For Immediate Release: January 11, 2022
Contact: Renee Alves, 559-916-5939
Charleston, WV – West Virginia is a national outlier in regard to rising incarceration. From 2009 to 2019, West Virginia’s imprisonment rate grew 10 percent while the state imprisonment rate fell 16 percent nationally. This rapid growth in incarceration has continued unabated during the COVID-19 pandemic, exacerbating dangerous overcrowding in West Virginia’s regional jails and state prisons and contributing to the deadly spread of the virus among incarcerated people, corrections officials, and their families.
A major driving force behind West Virginia’s high imprisonment rate is the large number of prison admissions that result from violations of probation or parole supervision (known as “revocations”). West Virginia is one of only four states to increase revocations for supervision violations during the pandemic, with a 25 percent increase from 2019 to 2020 – the highest surge in the nation. Notably, the vast majority of these revocations are due to technical violations of supervision conditions that do not involve a new crime.
Our new issue brief, Improving Community Supervision to Safely Reduce Incarceration in West Virginia, examines the role that revocations play in West Virginia’s incarceration crisis and recommends data-driven reforms that have been supported by bipartisan political majorities and proven to safely reduce incarceration and correctional control in other states. This brief was written by Brian Elderbroom, founder and president of Justice Reform Strategies and national expert on sentencing and corrections policy.
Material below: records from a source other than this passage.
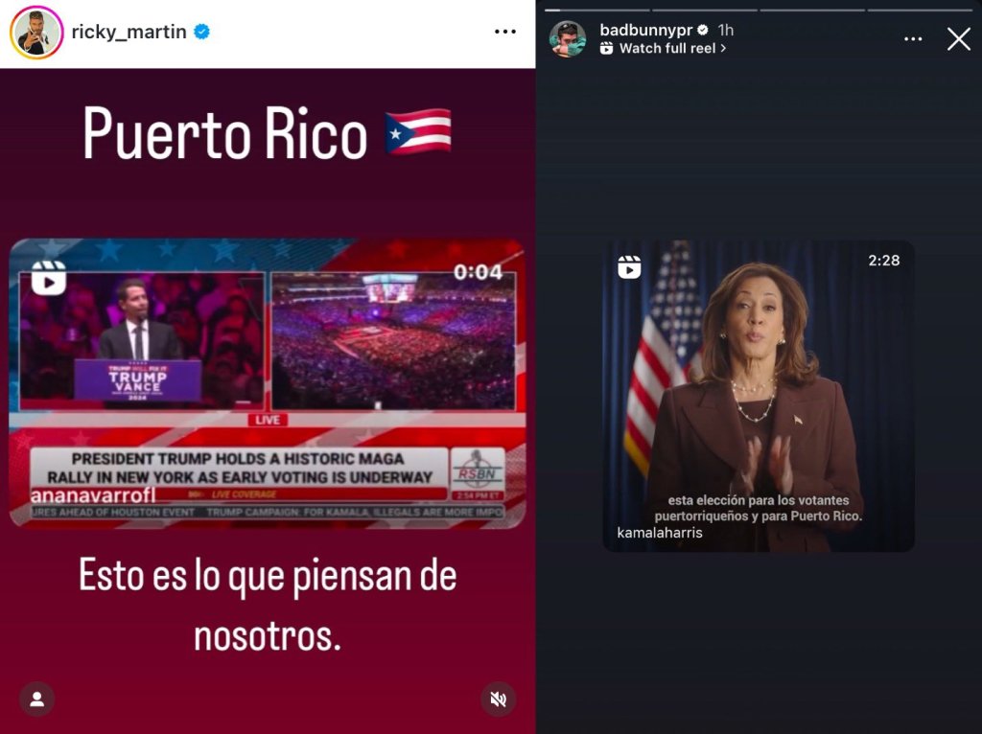Viewport: 982px width, 734px height.
Task: Open the Trump rally reel thumbnail
Action: tap(268, 383)
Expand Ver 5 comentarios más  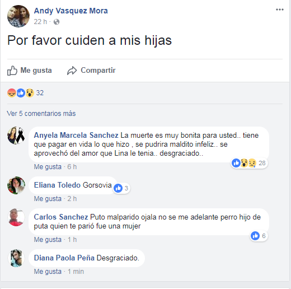(41, 114)
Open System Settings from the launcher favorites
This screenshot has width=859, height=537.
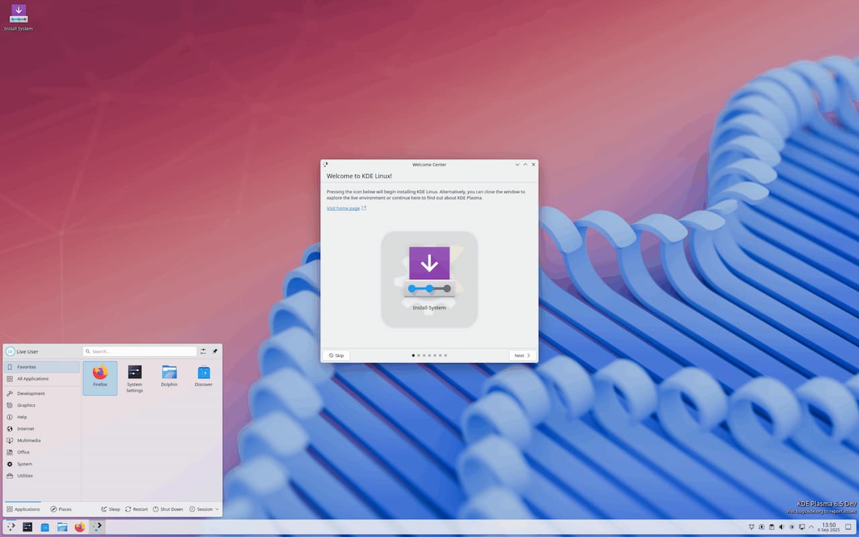click(134, 377)
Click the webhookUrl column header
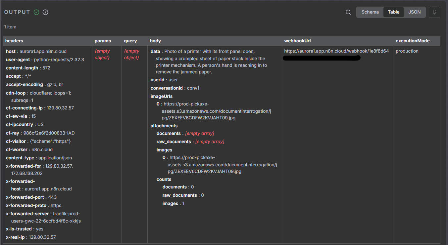The image size is (448, 245). point(297,41)
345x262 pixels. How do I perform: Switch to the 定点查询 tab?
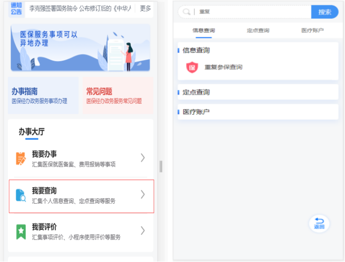click(258, 31)
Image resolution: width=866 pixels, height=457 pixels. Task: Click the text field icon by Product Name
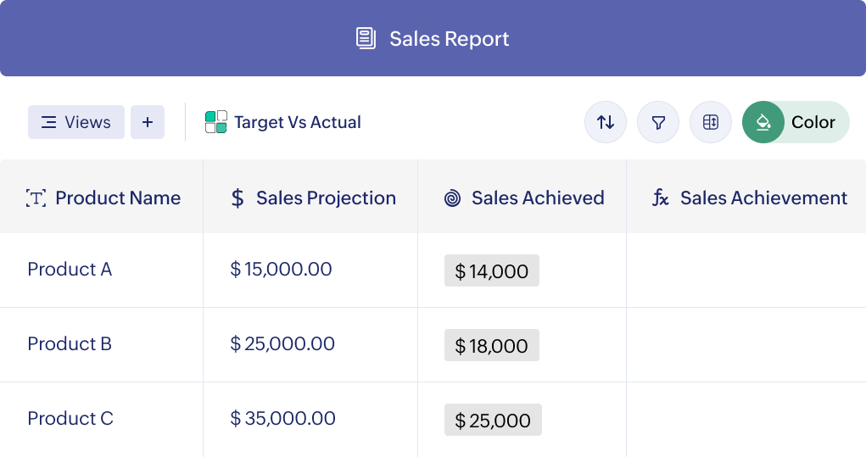pyautogui.click(x=36, y=198)
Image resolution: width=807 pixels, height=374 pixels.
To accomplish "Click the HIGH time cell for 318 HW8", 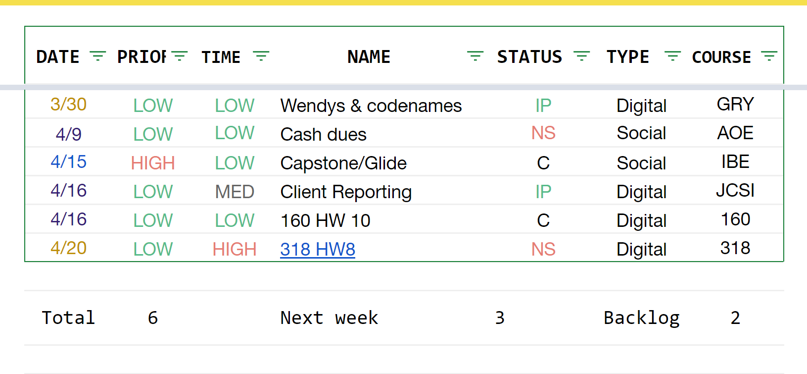I will [x=235, y=249].
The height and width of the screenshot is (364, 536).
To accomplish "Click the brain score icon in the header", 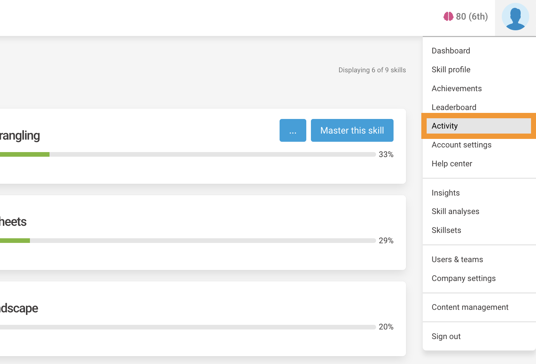I will pos(449,16).
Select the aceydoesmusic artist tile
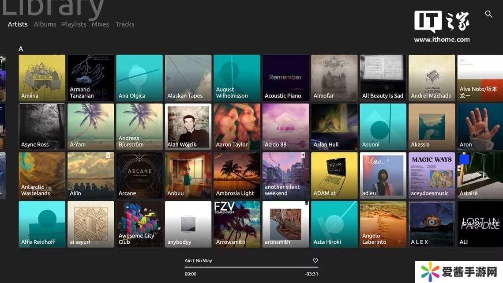This screenshot has width=503, height=283. point(432,175)
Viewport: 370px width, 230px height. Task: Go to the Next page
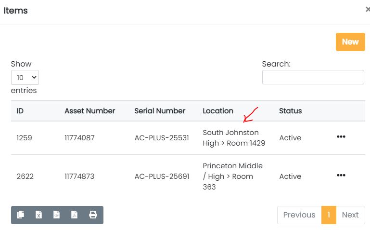pyautogui.click(x=350, y=215)
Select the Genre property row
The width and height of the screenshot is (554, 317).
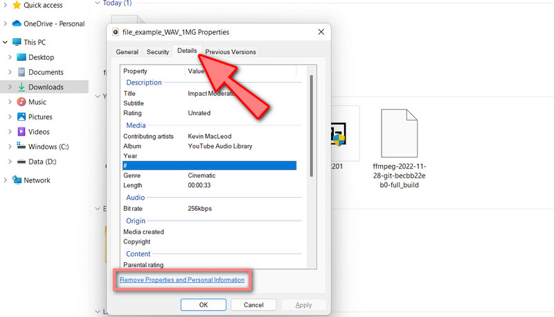pos(208,175)
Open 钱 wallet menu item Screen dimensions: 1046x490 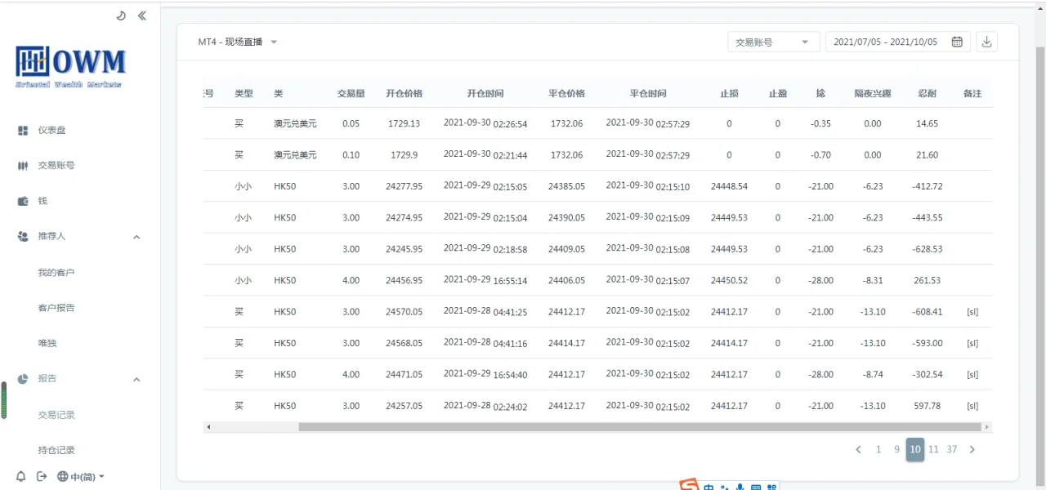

In 2013, the West Virginia Legislature adopted Senate Bill 371 – more commonly known as the Justice Reinvestment Act – in an effort to curb rising imprisonment rates and unsustainable corrections spending. While SB 371 initially helped slow prison population growth and was an important first step, the Mountain State’s imprisonment rate continues to rise and revocations of probation and parole supervision remain a key driver of prison admissions. Other states have done much more than West Virginia to reduce their supervision populations and revocations with positive results. This brief highlights examples of successful reform efforts in other states, and provides suggestions for how to tailor those types of reforms to West Virginia’s current laws and community supervision policies.
“It is imperative for West Virginia to address rising supervision revocations, which are an enormous drain on taxpayers and the economy, cause irreparable damage to our families and communities, and do nothing to make us safer,” says Elderbroom. “In fact, research shows that decarceration is one of the most important tools that policymakers have for improving public safety.” According to a new meta analysis of 116 studies, sending someone to jail or prison actually increases reoffending by an average of eight percentage points compared to non-incarceration sanctions such as probation.
With the 2022 West Virginia Legislative Session beginning tomorrow, we urge our state lawmakers to consider the policy reforms recommended in this brief as ways to meaningfully reduce both prison admissions and time served.